Quote only the lines that start at the line with "You are a computer-use agent." and run to the end of the entries; omit the pictures.

-----

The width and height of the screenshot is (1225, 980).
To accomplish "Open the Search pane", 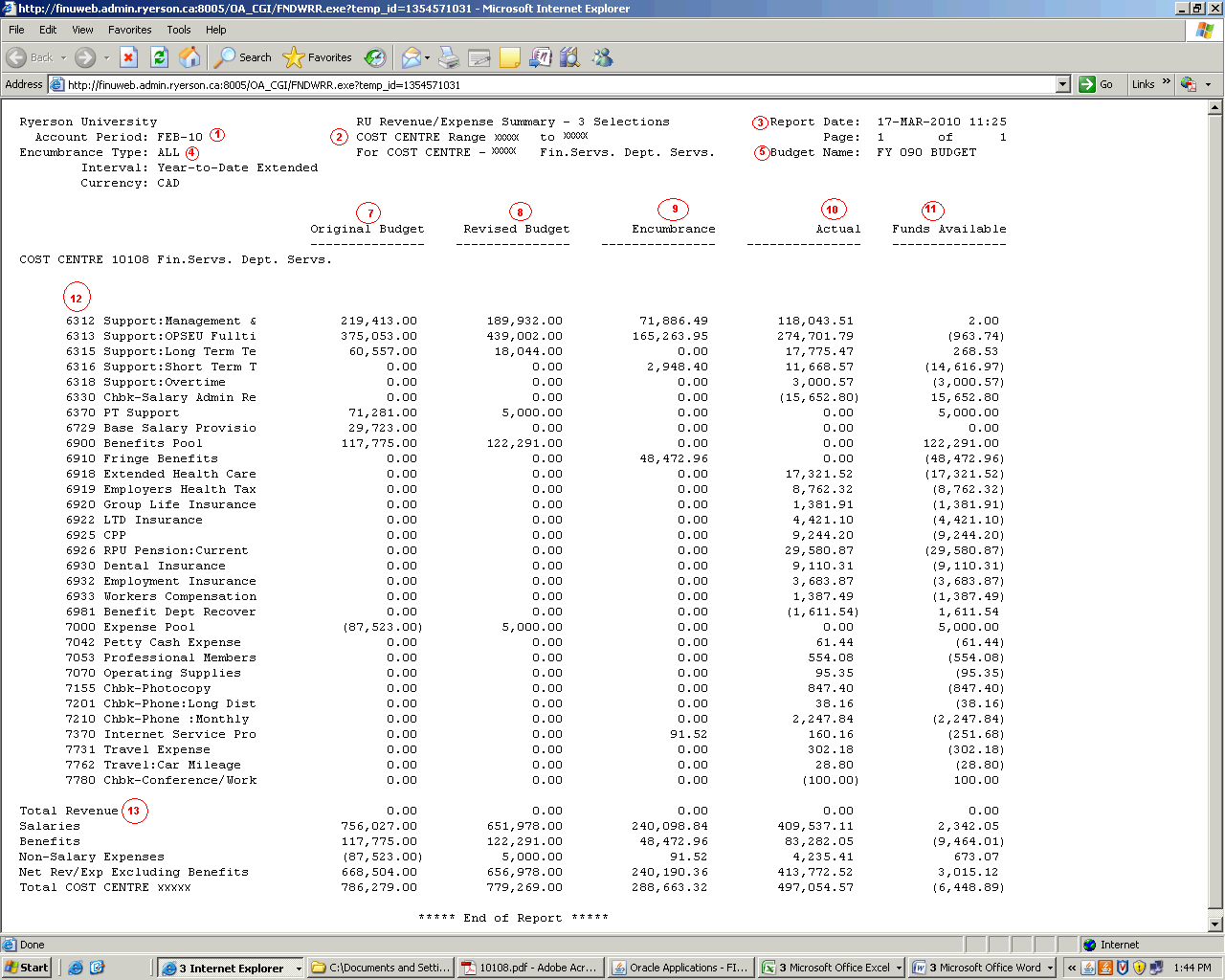I will [243, 57].
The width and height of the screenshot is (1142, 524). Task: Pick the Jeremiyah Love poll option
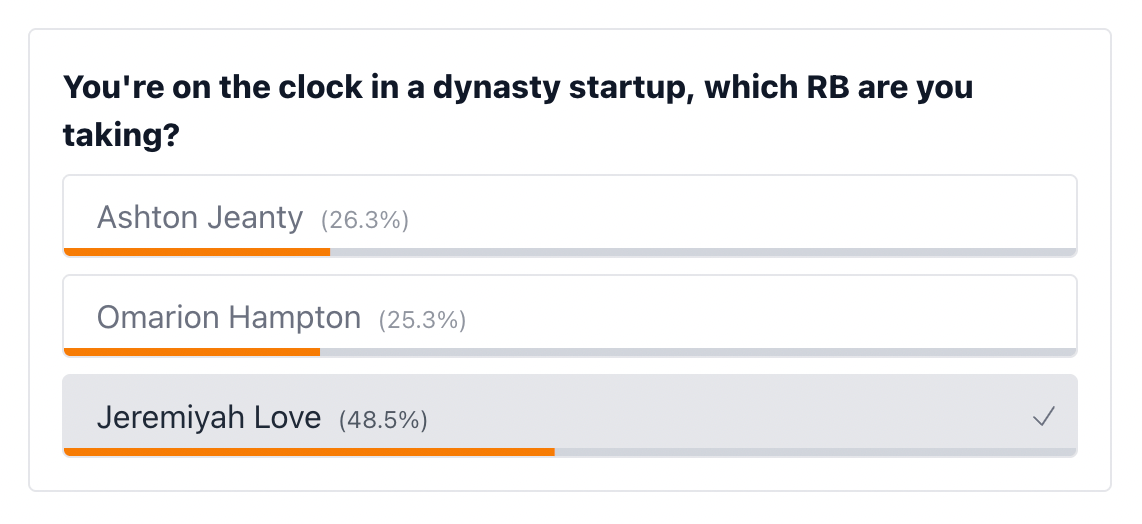coord(569,416)
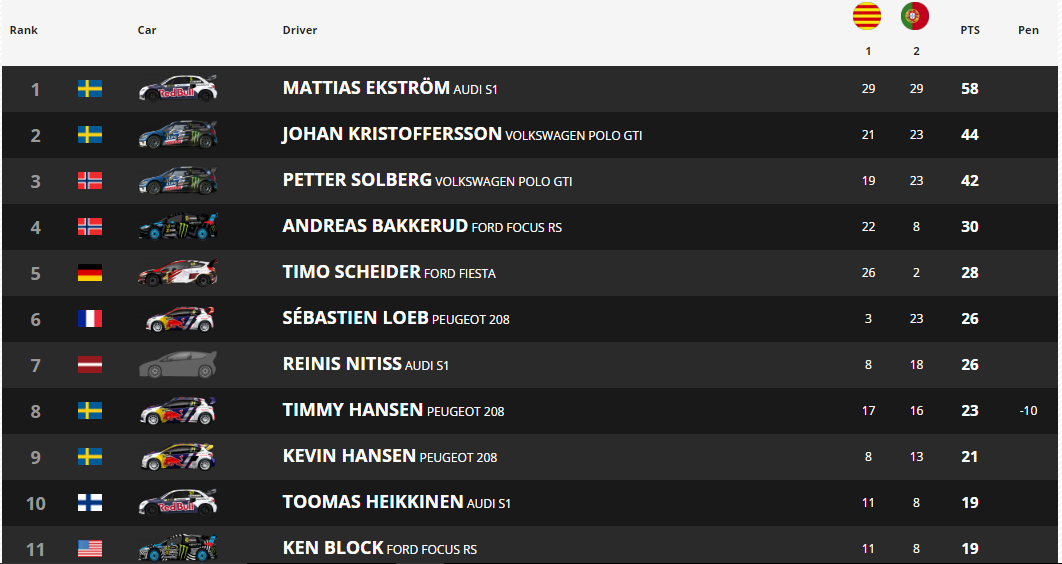Click the Rank column header

pos(24,30)
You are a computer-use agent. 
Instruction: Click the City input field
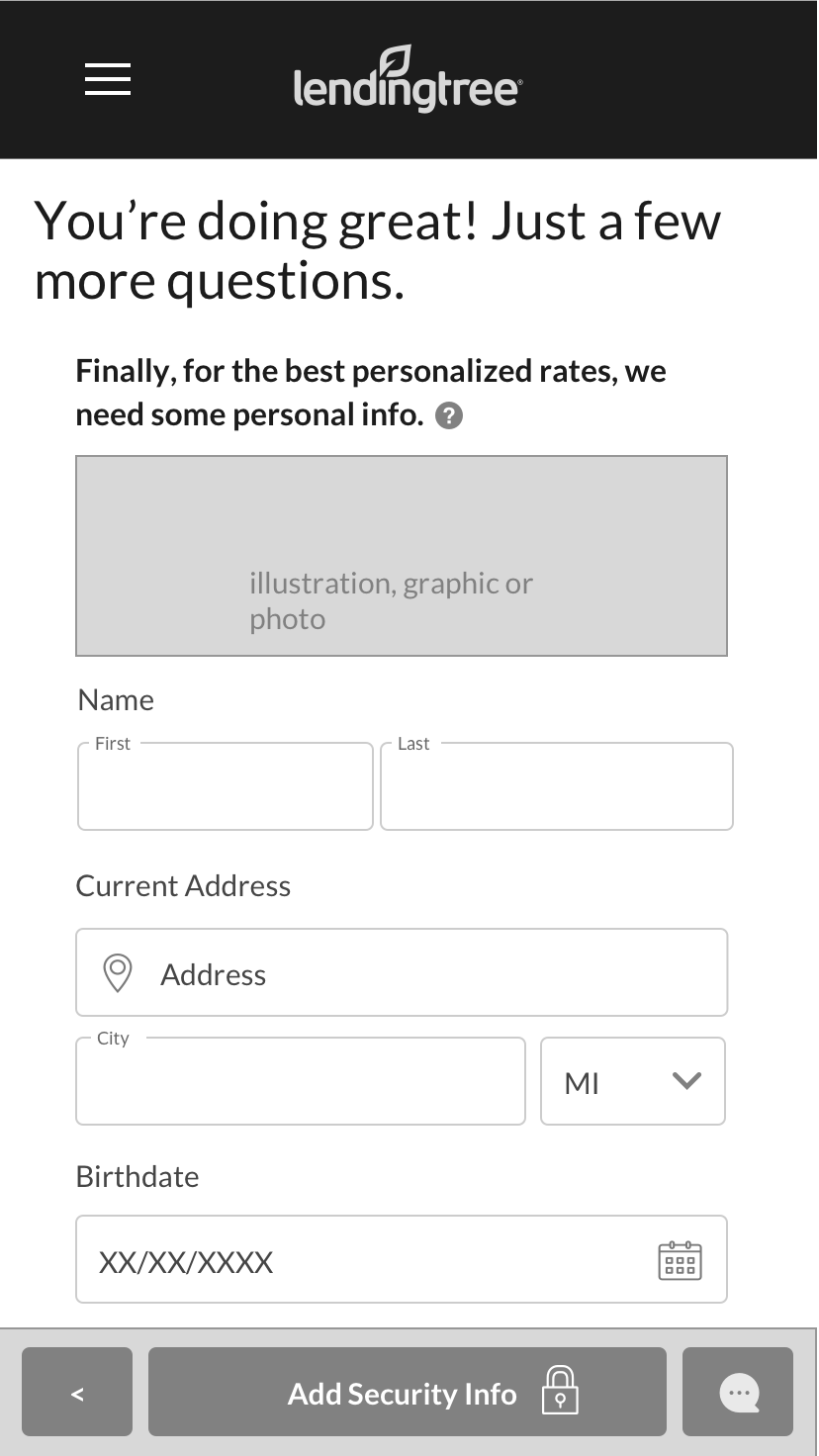301,1082
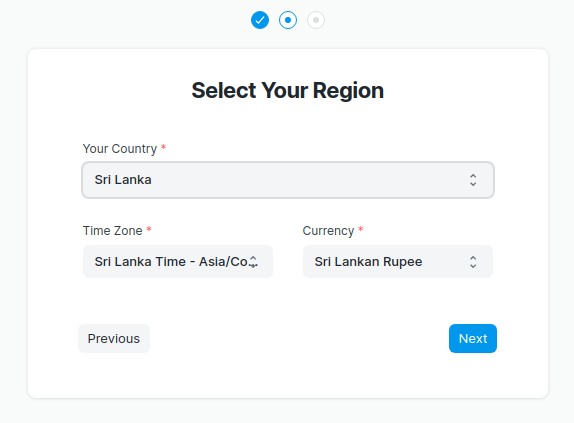
Task: Click the Select Your Region heading
Action: coord(288,90)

-----

**Your solution:**
You are a computer-use agent. 
Instruction: Click the City input field
301,1082
Task: Click the Select Your Region heading
Action: coord(288,90)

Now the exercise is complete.